Task directions
Search the material for the string "beside", then return every line where it is found.

Entries supplied

-- -- --

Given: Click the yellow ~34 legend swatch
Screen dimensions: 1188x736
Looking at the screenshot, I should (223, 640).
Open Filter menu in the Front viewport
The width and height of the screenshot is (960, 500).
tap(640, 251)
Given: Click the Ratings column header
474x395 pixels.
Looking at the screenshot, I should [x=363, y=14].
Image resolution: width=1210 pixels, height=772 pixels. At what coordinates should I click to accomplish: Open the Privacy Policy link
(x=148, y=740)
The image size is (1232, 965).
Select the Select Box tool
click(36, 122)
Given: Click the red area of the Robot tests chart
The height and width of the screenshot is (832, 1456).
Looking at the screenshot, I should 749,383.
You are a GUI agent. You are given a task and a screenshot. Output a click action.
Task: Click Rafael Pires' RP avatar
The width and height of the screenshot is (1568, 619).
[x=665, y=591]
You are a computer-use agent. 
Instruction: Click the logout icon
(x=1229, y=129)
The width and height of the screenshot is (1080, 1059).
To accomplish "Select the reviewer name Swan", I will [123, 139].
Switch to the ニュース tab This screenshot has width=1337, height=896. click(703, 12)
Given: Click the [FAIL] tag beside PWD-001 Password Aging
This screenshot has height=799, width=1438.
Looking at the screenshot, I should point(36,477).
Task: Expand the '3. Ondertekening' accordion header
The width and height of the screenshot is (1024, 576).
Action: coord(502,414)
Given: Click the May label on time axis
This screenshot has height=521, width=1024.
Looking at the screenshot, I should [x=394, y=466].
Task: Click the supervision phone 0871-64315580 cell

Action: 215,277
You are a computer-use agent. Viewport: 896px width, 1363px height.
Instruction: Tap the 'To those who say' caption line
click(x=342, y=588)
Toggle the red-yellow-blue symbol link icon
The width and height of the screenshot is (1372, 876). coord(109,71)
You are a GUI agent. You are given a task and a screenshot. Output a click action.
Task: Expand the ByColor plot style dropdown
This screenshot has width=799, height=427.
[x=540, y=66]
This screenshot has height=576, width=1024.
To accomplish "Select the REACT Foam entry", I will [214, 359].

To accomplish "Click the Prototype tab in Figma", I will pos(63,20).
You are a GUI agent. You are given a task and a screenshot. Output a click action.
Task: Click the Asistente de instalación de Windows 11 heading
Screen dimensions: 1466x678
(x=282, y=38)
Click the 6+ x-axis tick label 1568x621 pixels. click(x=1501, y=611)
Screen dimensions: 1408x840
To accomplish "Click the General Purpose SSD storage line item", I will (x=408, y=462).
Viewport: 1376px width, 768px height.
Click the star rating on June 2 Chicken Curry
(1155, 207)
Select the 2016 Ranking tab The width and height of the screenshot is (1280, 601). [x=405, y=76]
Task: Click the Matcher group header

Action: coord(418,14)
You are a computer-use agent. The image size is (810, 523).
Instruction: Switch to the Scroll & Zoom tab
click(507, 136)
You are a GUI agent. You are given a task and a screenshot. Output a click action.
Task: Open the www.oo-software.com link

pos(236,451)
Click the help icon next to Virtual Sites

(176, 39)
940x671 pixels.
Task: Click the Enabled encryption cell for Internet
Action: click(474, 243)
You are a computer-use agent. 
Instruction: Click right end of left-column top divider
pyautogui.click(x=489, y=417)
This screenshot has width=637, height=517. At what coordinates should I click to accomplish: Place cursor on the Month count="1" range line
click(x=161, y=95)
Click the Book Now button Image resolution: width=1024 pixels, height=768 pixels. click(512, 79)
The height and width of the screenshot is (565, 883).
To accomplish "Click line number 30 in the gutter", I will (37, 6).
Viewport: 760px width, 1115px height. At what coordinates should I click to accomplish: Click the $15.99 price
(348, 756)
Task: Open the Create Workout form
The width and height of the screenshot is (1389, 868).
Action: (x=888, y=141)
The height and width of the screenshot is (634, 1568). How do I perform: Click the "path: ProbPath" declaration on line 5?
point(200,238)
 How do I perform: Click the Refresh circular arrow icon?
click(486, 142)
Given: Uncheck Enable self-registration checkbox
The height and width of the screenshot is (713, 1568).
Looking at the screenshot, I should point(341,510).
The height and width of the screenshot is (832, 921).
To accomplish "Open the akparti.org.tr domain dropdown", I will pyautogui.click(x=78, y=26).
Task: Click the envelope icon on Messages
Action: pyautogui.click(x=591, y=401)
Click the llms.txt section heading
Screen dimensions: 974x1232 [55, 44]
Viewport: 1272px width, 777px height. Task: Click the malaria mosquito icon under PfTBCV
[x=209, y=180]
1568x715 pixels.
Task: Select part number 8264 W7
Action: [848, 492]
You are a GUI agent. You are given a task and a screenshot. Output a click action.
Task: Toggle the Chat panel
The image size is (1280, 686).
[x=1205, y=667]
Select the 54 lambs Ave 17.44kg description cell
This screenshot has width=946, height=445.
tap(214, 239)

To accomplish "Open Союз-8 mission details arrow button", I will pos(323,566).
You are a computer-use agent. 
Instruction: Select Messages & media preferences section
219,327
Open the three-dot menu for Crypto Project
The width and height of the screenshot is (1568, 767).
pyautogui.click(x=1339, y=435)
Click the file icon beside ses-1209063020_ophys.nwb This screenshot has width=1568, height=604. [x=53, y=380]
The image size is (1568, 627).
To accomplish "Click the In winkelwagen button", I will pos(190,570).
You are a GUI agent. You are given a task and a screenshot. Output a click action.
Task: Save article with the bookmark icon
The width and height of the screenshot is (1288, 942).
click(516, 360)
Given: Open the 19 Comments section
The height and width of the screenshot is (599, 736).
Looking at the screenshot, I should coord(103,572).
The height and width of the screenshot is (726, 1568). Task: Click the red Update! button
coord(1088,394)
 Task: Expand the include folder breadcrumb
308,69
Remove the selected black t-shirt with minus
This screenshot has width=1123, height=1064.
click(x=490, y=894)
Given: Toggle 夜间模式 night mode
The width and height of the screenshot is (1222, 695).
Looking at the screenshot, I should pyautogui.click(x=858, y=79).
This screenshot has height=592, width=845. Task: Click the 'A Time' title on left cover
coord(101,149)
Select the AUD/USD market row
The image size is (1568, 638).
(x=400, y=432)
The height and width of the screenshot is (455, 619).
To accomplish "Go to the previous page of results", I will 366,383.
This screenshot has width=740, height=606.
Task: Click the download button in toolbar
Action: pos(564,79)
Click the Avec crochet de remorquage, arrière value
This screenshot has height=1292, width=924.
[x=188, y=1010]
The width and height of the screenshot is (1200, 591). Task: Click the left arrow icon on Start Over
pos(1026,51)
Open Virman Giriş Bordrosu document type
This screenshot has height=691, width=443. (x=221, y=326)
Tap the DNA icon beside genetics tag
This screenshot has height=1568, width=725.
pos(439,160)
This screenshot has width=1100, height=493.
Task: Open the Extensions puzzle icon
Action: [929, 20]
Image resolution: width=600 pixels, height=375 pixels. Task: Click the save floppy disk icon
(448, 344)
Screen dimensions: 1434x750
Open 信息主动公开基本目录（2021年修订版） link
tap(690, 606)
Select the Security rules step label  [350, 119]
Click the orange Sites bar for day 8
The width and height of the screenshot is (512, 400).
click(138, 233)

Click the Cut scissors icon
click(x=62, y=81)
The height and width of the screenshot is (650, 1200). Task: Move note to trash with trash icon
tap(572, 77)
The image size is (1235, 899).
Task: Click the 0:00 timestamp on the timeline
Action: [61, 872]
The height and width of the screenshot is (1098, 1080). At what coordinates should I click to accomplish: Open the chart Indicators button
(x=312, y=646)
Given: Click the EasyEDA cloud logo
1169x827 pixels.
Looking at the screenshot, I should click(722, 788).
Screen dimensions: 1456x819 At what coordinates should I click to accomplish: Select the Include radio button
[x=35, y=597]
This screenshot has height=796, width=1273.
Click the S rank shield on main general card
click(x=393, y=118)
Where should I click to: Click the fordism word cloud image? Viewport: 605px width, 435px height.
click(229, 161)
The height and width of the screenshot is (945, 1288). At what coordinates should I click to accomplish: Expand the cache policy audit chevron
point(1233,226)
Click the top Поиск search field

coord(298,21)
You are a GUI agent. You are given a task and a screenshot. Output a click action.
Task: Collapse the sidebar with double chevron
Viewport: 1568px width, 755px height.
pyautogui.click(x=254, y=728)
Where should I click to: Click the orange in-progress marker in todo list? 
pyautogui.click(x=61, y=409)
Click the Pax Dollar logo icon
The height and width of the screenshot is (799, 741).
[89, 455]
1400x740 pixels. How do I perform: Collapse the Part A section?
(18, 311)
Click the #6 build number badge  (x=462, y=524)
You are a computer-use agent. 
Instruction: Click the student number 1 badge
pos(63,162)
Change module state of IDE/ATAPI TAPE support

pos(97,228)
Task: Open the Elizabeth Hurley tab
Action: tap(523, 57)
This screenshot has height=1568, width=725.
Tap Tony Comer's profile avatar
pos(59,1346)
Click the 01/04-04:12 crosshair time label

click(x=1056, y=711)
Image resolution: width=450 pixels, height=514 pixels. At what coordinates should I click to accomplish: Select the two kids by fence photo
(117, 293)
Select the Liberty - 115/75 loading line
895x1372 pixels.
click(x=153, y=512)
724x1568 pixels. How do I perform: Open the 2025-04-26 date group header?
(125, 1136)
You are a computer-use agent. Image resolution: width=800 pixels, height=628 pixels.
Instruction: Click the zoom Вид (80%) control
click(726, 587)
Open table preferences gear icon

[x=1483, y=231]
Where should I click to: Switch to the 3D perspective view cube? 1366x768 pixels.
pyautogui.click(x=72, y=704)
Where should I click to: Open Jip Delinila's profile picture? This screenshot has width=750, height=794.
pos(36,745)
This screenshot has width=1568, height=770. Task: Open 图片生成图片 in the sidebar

-- -- --

Answer space
Given: Click the [FAIL] tag beside PWD-001 Password Aging
Click the file icon beside ses-1209063020_ophys.nwb This screenshot has width=1568, height=604. [x=53, y=380]
Tap the DNA icon beside genetics tag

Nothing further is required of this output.